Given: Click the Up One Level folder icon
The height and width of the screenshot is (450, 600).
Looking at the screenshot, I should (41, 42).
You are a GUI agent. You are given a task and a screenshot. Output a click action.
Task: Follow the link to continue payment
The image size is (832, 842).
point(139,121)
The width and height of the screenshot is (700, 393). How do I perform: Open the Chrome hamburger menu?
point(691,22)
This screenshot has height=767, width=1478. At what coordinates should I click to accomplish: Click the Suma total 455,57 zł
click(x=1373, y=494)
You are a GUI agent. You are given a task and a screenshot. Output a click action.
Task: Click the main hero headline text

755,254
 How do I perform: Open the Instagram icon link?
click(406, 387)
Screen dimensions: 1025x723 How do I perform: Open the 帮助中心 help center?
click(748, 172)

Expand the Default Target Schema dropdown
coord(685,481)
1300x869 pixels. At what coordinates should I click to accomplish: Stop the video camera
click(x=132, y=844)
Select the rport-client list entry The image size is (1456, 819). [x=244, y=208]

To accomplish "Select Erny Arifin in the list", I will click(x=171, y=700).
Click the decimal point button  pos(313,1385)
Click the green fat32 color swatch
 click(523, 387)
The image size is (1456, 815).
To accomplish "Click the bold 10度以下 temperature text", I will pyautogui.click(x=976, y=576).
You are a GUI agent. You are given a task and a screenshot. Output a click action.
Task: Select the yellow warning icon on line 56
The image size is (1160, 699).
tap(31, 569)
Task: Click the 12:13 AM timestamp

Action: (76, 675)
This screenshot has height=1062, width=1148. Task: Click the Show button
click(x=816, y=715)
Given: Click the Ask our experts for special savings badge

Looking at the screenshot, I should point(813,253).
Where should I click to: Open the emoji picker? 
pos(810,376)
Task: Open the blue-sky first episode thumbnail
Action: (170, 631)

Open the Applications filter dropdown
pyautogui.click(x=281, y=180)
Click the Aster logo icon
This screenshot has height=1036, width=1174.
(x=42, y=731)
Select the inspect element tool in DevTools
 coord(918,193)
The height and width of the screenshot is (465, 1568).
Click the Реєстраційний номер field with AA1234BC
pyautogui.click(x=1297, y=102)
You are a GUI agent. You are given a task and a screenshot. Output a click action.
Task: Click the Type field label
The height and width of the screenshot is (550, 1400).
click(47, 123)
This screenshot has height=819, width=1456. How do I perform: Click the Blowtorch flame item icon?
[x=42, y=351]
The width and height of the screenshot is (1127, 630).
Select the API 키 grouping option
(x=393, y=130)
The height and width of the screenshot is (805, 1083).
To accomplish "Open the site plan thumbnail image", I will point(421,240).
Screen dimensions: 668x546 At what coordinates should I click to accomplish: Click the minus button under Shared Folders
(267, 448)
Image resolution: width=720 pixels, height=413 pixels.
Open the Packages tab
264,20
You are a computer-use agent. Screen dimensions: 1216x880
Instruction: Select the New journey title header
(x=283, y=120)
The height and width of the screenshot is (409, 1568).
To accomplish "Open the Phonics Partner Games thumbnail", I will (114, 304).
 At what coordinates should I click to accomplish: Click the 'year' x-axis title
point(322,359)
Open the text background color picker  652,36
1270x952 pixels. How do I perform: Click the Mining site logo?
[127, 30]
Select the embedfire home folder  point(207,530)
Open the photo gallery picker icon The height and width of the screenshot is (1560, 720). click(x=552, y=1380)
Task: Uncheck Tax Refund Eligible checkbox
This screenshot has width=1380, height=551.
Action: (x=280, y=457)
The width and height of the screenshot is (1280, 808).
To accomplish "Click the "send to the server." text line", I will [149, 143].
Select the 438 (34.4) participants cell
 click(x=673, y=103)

....

- ASSIGNED TASK:
Nothing in the listing may be left out; repeat it all exactly.

- ANSWER AREA:
Given: Click the Up One Level folder icon
The height and width of the screenshot is (450, 600).
Looking at the screenshot, I should (41, 42).
You are a GUI agent. You are given a task and a screenshot. Output a click action.
Task: Follow the link to continue payment
The image size is (832, 842).
point(139,121)
The width and height of the screenshot is (700, 393). How do I perform: Open the Chrome hamburger menu?
point(691,22)
This screenshot has height=767, width=1478. At what coordinates should I click to accomplish: Click the Suma total 455,57 zł
click(x=1373, y=494)
You are a GUI agent. You are given a task and a screenshot. Output a click action.
Task: Click the main hero headline text

755,254
 How do I perform: Open the Instagram icon link?
click(406, 387)
Screen dimensions: 1025x723 How do I perform: Open the 帮助中心 help center?
click(748, 172)

Expand the Default Target Schema dropdown
coord(685,481)
1300x869 pixels. At what coordinates should I click to accomplish: Stop the video camera
click(x=132, y=844)
Select the rport-client list entry The image size is (1456, 819). [x=244, y=208]

To accomplish "Select Erny Arifin in the list", I will click(x=171, y=700).
Click the decimal point button  pos(313,1385)
Click the green fat32 color swatch
 click(523, 387)
The image size is (1456, 815).
To accomplish "Click the bold 10度以下 temperature text", I will pyautogui.click(x=976, y=576).
You are a GUI agent. You are given a task and a screenshot. Output a click action.
Task: Select the yellow warning icon on line 56
The image size is (1160, 699).
tap(31, 569)
Task: Click the 12:13 AM timestamp

Action: (76, 675)
This screenshot has height=1062, width=1148. Task: Click the Show button
click(x=816, y=715)
Given: Click the Ask our experts for special savings badge

Looking at the screenshot, I should point(813,253).
Where should I click to: Open the emoji picker? 
pos(810,376)
Task: Open the blue-sky first episode thumbnail
Action: (170, 631)

Open the Applications filter dropdown
pyautogui.click(x=281, y=180)
Click the Aster logo icon
This screenshot has height=1036, width=1174.
(x=42, y=731)
Select the inspect element tool in DevTools
 coord(918,193)
The height and width of the screenshot is (465, 1568).
Click the Реєстраційний номер field with AA1234BC
pyautogui.click(x=1297, y=102)
You are a GUI agent. You are given a task and a screenshot. Output a click action.
Task: Click the Type field label
The height and width of the screenshot is (550, 1400).
click(47, 123)
This screenshot has height=819, width=1456. How do I perform: Click the Blowtorch flame item icon?
[x=42, y=351]
The width and height of the screenshot is (1127, 630).
Select the API 키 grouping option
(x=393, y=130)
The height and width of the screenshot is (805, 1083).
To accomplish "Open the site plan thumbnail image", I will point(421,240).
Screen dimensions: 668x546 At what coordinates should I click to accomplish: Click the minus button under Shared Folders
(267, 448)
Image resolution: width=720 pixels, height=413 pixels.
Open the Packages tab
264,20
You are a computer-use agent. Screen dimensions: 1216x880
Instruction: Select the New journey title header
(x=283, y=120)
The height and width of the screenshot is (409, 1568).
To accomplish "Open the Phonics Partner Games thumbnail", I will (114, 304).
 At what coordinates should I click to accomplish: Click the 'year' x-axis title
point(322,359)
Open the text background color picker  652,36
1270x952 pixels. How do I perform: Click the Mining site logo?
[127, 30]
Select the embedfire home folder  point(207,530)
Open the photo gallery picker icon The height and width of the screenshot is (1560, 720). click(x=552, y=1380)
Task: Uncheck Tax Refund Eligible checkbox
This screenshot has width=1380, height=551.
Action: (x=280, y=457)
The width and height of the screenshot is (1280, 808).
To accomplish "Click the "send to the server." text line", I will [149, 143].
Select the 438 (34.4) participants cell
 click(x=673, y=103)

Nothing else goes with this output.